### Given text
□ □ □ □ □
Set closed under multiplication I'm struggling with some very basic logic, I guess it is in the simplest question that will probably exist on stack exchange.
Define a set $N_{2,3} = \left\{ n \in \mathbb{Z} : 2 \nmid n \text{ and } 3 \nmid n \right\}$. Then prove it is closed under multiplication.
I was trying to use the contrapositive, and had the following solution;
By considering the contrapositive, we seek elements $n \in \mathbb{Z} : 2\mid n \text{ or } 3\mid n$. So given two elements $a,b \in N_{2,3}$ we seek to prove that $ab\in N_{2,3}$. Suppose then w.l.o.g. that $2\mid a$, then we can say $a=2c$ for some $c\in\mathbb{Z}$. Now $ab = (2c)b = 2(cb)$, and clearly $2\mid ab$, hence $ab \in N_{2,3}$.
Something just doesn't feel right with all of this, but I can't put my finger on it. I was also thinking about just saying that taking two elements $a,b \in N_{2,3}$, neither $3$ nor $2$ divide $n$ or $m$, therefore their product $ab$ is also not divisible by $3$ or $2$, hence the set is closed under multiplication.
Thanks for any help!!
 A: By the set construction: "If $2\nmid ab$ and $3\nmid ab$, then $ab\in N_{2,3}$ ".
The contraposition is that: "If $ab\notin N_{2,3}$, then $2\mid ab$ or $3\mid ab$".
However, as you have shown, for any $a,b$ that are both $\in N_{2,3}$ it will always be so that $2\nmid ab$ and $3\nmid ab$.  
So every such $ab$ must be in $N_{2,3}$.

tl;dr  When considering the contrapositive you do not want to find a case were the consequent holds.   You seek to deny that it ever can (for any product of elements from the set).
A: Hints for a direct proof:


*

*$N_{2,3} = \{ 6k \pm 1 \mid k \in \mathbb{Z}\}$

*if $\,a_1, a_2 \in N_{2,3}\,$ then there exist $\,k_1, k_2 \in \mathbb{Z}\,$ such that $\,a_{1}=6k_{1}\pm 1\,$, $\,a_{2}=6k_{2}\pm 1\,$ and it follows that $\,a_1a_2=(6k_1\pm1)(6k_2\pm1) = 6 \,(\;\ldots\;) \pm 1\in N_{2,3}\,$.
A: The comment from @Dog_69 already told you that you had the right proof in your own post! But let's see what was wrong in your presented "proof by contrapositive".
ERROR #1: What you're proving is not the contrapositive of the given statement. The contrapositive of "$P\to Q$" is "$\neg Q\to\neg P$". In this example:


*

*The original statement "$\color{blue}{P}\to\color{magenta}{Q}$" is "If $\color{blue}{a\in N_{2,3} \text{ and } b\in N_{2,3}}$, then $\color{magenta}{ab\in N_{2,3}}$".
□ □ □ □ □
(Entries for locating text and elements)
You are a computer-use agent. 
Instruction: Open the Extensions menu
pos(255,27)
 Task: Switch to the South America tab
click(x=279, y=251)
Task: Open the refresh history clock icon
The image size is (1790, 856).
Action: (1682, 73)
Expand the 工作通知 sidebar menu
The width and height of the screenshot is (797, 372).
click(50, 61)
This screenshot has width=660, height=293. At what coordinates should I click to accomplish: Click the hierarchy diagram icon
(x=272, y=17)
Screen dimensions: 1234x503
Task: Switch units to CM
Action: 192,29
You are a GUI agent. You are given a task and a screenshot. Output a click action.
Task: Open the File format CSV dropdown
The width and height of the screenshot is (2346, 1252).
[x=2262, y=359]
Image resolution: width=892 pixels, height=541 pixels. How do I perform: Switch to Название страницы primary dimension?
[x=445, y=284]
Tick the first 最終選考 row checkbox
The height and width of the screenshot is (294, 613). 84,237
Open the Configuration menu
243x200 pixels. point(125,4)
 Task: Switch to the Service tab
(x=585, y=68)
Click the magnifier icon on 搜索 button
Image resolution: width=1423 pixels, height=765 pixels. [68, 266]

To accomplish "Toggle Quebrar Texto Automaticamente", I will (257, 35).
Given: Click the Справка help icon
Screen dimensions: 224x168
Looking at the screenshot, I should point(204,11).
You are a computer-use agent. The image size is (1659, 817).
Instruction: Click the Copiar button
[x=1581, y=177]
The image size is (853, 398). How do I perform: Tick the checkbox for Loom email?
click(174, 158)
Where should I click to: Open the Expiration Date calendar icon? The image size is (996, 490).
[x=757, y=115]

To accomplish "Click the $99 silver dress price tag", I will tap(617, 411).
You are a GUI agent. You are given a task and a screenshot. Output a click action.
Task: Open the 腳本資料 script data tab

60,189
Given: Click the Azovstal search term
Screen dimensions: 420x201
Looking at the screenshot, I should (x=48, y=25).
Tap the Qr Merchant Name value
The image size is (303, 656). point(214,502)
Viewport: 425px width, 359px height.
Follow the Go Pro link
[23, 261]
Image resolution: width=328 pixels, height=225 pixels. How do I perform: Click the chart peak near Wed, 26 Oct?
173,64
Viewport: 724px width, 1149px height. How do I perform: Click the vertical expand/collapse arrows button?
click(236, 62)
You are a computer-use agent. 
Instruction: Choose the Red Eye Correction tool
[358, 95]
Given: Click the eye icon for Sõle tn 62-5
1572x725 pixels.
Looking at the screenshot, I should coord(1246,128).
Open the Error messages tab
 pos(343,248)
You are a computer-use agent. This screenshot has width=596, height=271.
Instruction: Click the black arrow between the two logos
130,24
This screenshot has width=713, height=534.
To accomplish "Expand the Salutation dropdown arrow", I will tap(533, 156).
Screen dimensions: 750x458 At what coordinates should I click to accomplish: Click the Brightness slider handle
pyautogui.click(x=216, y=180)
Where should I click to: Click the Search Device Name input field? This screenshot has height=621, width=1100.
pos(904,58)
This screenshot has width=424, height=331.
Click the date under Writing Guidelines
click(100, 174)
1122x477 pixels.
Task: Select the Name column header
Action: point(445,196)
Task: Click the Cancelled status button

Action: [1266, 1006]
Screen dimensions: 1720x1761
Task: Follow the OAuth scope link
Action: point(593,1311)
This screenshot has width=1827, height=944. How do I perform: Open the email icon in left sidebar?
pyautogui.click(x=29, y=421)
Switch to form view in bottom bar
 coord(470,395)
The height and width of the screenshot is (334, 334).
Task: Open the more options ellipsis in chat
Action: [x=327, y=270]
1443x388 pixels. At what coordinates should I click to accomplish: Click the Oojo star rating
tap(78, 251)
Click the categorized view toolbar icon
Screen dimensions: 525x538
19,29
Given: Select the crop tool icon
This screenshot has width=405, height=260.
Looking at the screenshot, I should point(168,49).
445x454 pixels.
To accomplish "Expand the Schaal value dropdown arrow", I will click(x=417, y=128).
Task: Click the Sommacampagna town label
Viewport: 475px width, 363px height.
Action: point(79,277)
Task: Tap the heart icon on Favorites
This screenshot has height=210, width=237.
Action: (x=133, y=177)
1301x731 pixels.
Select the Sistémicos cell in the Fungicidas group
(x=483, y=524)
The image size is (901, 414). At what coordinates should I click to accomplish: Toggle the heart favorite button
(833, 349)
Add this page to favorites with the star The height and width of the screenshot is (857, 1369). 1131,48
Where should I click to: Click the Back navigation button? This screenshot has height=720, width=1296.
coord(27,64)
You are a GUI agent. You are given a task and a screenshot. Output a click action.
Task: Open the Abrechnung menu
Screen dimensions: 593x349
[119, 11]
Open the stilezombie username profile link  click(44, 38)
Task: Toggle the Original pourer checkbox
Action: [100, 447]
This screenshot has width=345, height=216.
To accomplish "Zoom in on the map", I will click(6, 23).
□ □ □ □ □
### Exercises
(A) From the thread on a set closed under multiplication, transcribe word for word the passage that begins with the words containing "I was trying" and ends with "set is closed under multiplication.".
(B) In the thread on a set closed under multiplication, how does the first answer justify that every product $ab$ of two elements of $N_{2,3}$ belongs to $N_{2,3}$? Answer in one to three sentences.

### Answer set
(A)
I was trying to use the contrapositive, and had the following solution;
By considering the contrapositive, we seek elements $n \in \mathbb{Z} : 2\mid n \text{ or } 3\mid n$. So given two elements $a,b \in N_{2,3}$ we seek to prove that $ab\in N_{2,3}$. Suppose then w.l.o.g. that $2\mid a$, then we can say $a=2c$ for some $c\in\mathbb{Z}$. Now $ab = (2c)b = 2(cb)$, and clearly $2\mid ab$, hence $ab \in N_{2,3}$.
Something just doesn't feel right with all of this, but I can't put my finger on it. I was also thinking about just saying that taking two elements $a,b \in N_{2,3}$, neither $3$ nor $2$ divide $n$ or $m$, therefore their product $ab$ is also not divisible by $3$ or $2$, hence the set is closed under multiplication.

(B) By the definition of the set, if $2\nmid ab$ and $3\nmid ab$, then $ab\in N_{2,3}$. Whenever $a$ and $b$ are both in $N_{2,3}$, it is always true that $2\nmid ab$ and $3\nmid ab$, so every such product satisfies the set's condition.